Libya resists demands for more cash

Published August 25, 2003

PARIS, Aug 24: Relatives of French victims of a 1989 airliner bombing linked to Libya returned from Tripoli empty-handed on Sunday after pleading for compensation in line with the generous payments offered in the 1988 Lockerbie bombing.

Representatives of the families, whose weekend trip Paris hoped would break a deadlock at the United Nations threatening to hold up the Lockerbie deal, declined to give details of the talks before consultations with French officials.

But a source close to the talks said the families — who had already received a modest compensation from Libya — were asking for too much in supplementary payments after Tripoli agreed this month to far higher amounts for the Lockerbie victims.

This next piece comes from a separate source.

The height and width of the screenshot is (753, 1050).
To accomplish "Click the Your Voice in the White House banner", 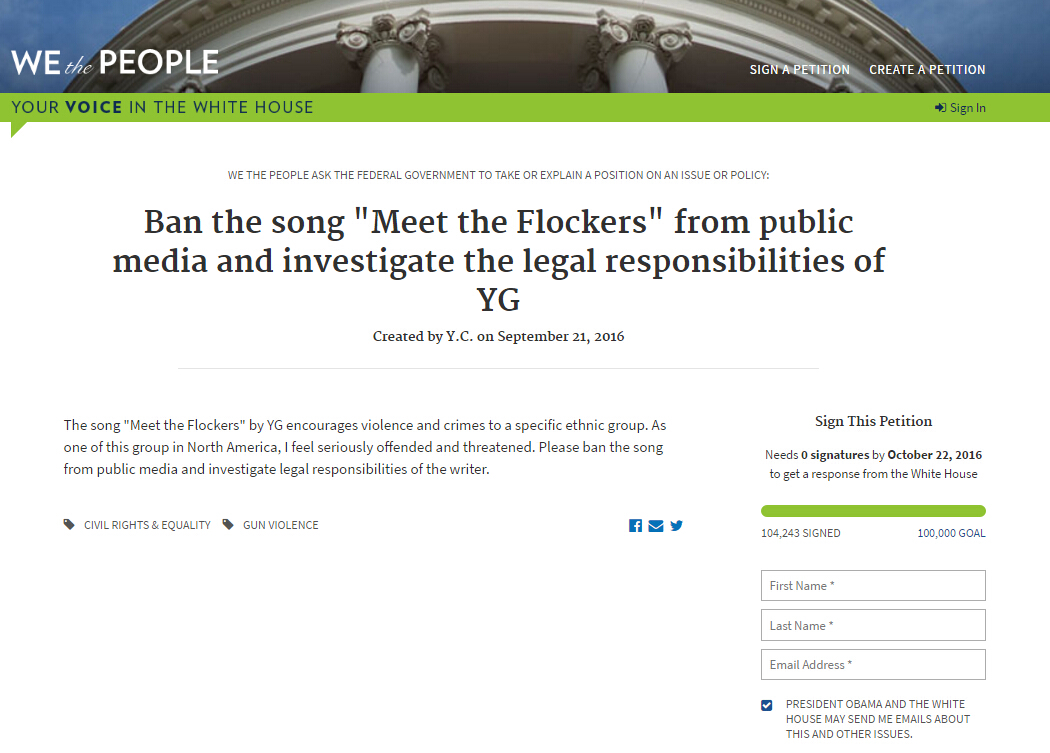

“There was no progress made,” Guillaume Denoix de Saint Marc, spokesman for some families of victims from the mid-air explosion of a UTA airline jet over the West African state of Niger, told Reuters shortly after returning to Paris.

“The negotiations have failed,” said the source who asked not to be identified. “The reason was the exaggerated figures sought by the families. They wanted the equivalent of the Concorde crash compensation.”

Families of the 109 people who died in the fiery 2000 Air France Concorde crash in Paris won $120 million in compensation.

It was not clear if the talks with Libyan leader Muammar Qaddafi’s son Saif al-Islam would resume. Francoise Rudetzki, the head of an terrorism victims’ group who attended the talks, and the French Foreign Ministry declined comment.

France, with its Security Council veto, has threatened to block any lifting of UN sanctions on Libya — due to be voted on this week — if its citizens do not win more money.—Reuters

Our Paris correspondent adds: The Quai d’Orsay’s official spokesman says that “we’re opmitistic” over a settlement with regard to the UT772 attack of 1989, with another French diplomat adding that “we’re closer than ever to an accord with Libya, which could take place as early as this week.”

It’s an opinion shared by Tripoli’s ambassador to London, Mohammad al-Zouai, who says, “it looks possible we’ll come through with a humanitarian accord”.